There wasn’t a genre I tested that the Roam couldn’t comfortably handle. Whether it was the hip-hop track, Ooh LA LA by Run the Jewels, a more mellow, Homeward Bound by Simon & Garfunkel, or a rock song like Party Hard by Andrew C.K, it all sounded good.
The Roam supports both Bluetooth and WiFi connections. You can connect the Roam to your home WiFi to stream music. And for Apple users, it also supports Airplay 2.
I loved this. It meant I didn’t have to have my phone near the speaker to play music, and I could stream audio via multiple sources like my PC. This is a feature that the UE Boom 3 and the JBL Flip 6 don’t support, and it’s a feature that sets the Roam apart.
If you aren’t at home, the Roam supports Bluetooth 5. Switching between Bluetooth and WiFi was easy. The device knows when it’s in range of the home WiFi, and it automatically connects to it.

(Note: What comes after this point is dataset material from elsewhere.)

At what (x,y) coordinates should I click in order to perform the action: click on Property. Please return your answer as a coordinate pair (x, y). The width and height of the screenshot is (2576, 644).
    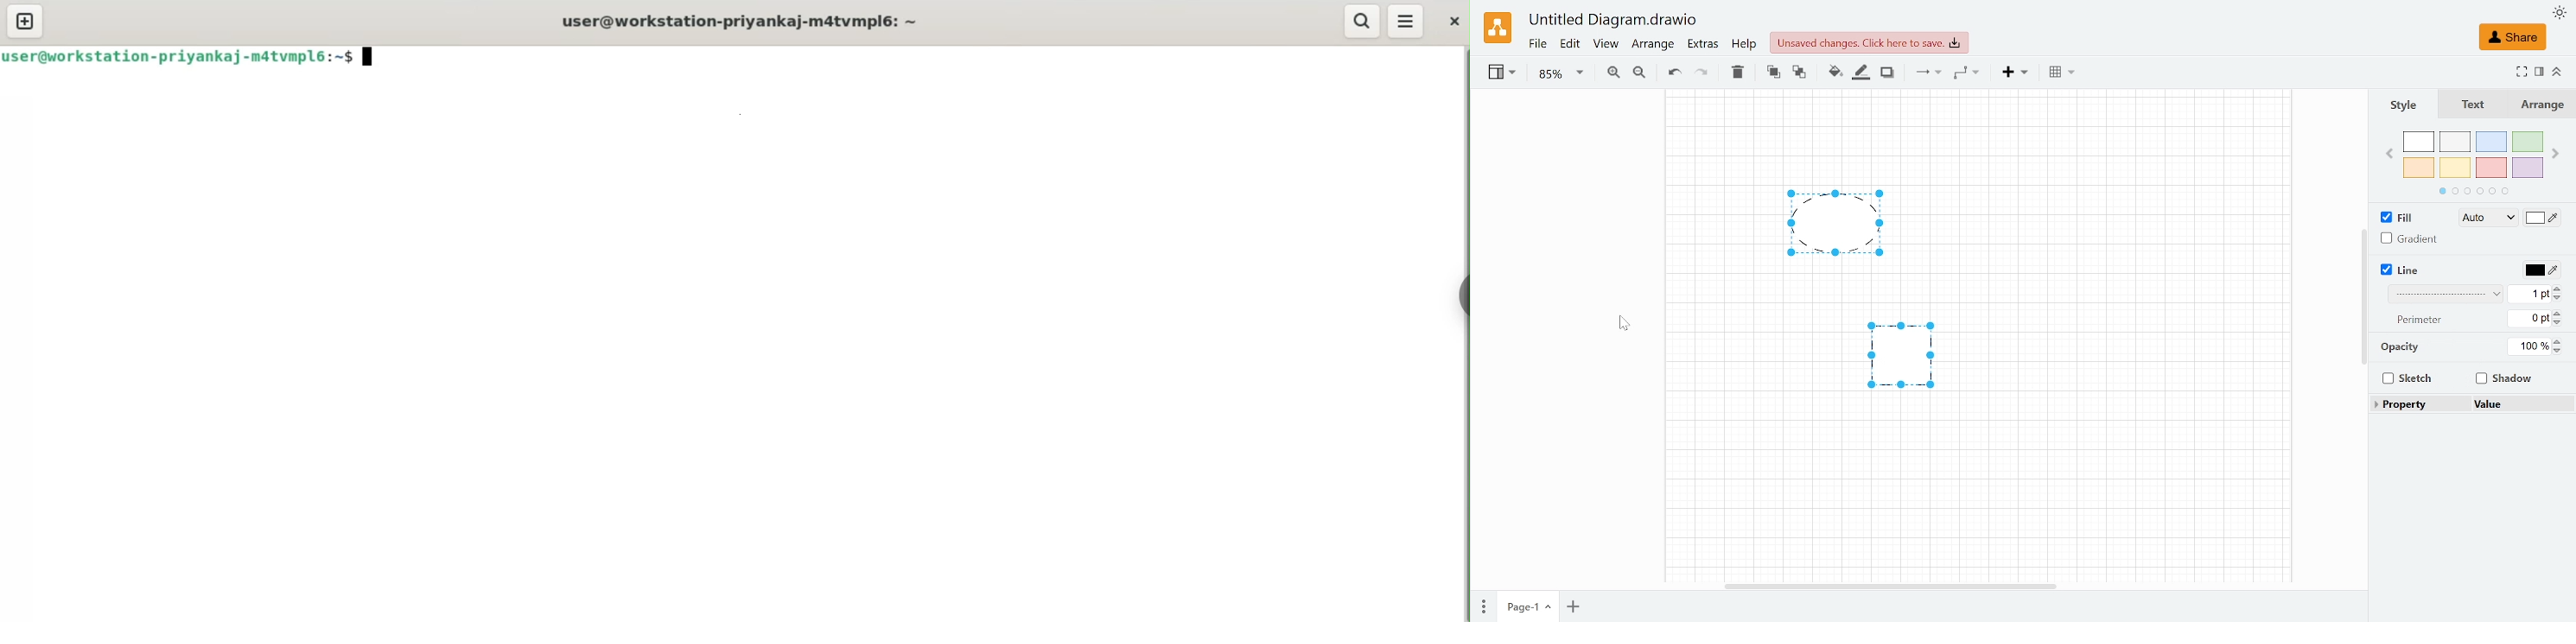
    Looking at the image, I should click on (2401, 406).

The device supports nearly all streaming services like Spotify, Tidal and Deezer. It also supports Google Assistant and Alexa, so you can use voice commands to control your audio. This is only when the speaker is connected via WiFi, though. Voice assistants don’t work when connected via Bluetooth.
Sonos’ “Automatic Trueplay” is also available. When the speaker is connected to WiFi, it will automatically adjust its sound to the environment it’s in. This felt a bit gimmicky. I didn’t notice much difference in sound quality when this was on.
The Sonos Ecosystem
If you’re already subscribed to the Sonos ecosystem (i.e. you have Sonos speakers in your house), you’ll be happy to know the Roam is compatible with all other Sonos speakers.
Multi-room audio is what makes Sonos great. It’s seamless and so easy that you’ll want to fill your house with Sonos devices. I know I did.
It’s all controlled via the Sonos app. You can create rooms and add speakers to them. This allows you to customise your setup on the fly. You can adjust the volume of each speaker individually or all the speakers as a group, you can play music from all speakers or individual speakers and a lot more.
I paired the Sonos Roam with the Sonos Ray and created a surround sound-like experience in my office. All I had to do was connect both speakers to my WiFi, and away I went.
The Roam also supports Sonos Sound Swap, which allows you to swap audio between speakers. Holding the play button on the Roam, I could grab the audio playing on the Ray and play it through the Roam. Alternatively, I could play audio through the Roam and send it to the Ray. It’s very cool, and more impressively, it works flawlessly.
Sonos claims the Roam has a 10-hour battery and will charge from 0-50% in around two hours.
I found these claims to be accurate, however, battery time will change depending on how loud you play your music.
The Sonos Roam is a portable speaker jam-packed with the latest and greatest features. Yes, it’s more expensive than the competition but what it allows you to do with your audio makes the extra investment worth it.
WiFi connectivity is the standout here. Being able to connect the Roam to my WiFi in order to use voice assistants and stream my music from multiple sources was not only helpful, it was easy to set up and worked seamlessly.
This is a small speaker that produces a powerful sound, the audio performance is very good. It will survive a trip outdoors and doesn’t look out of place indoors either.
Compatible with the Sonos multi-room ecosystem, the Roam is easy to add to an already existing setup. If you’re a Sonos user, then this is the portable speaker you should buy. And even if you aren’t a Sonos user, you’re still going to love the Roam.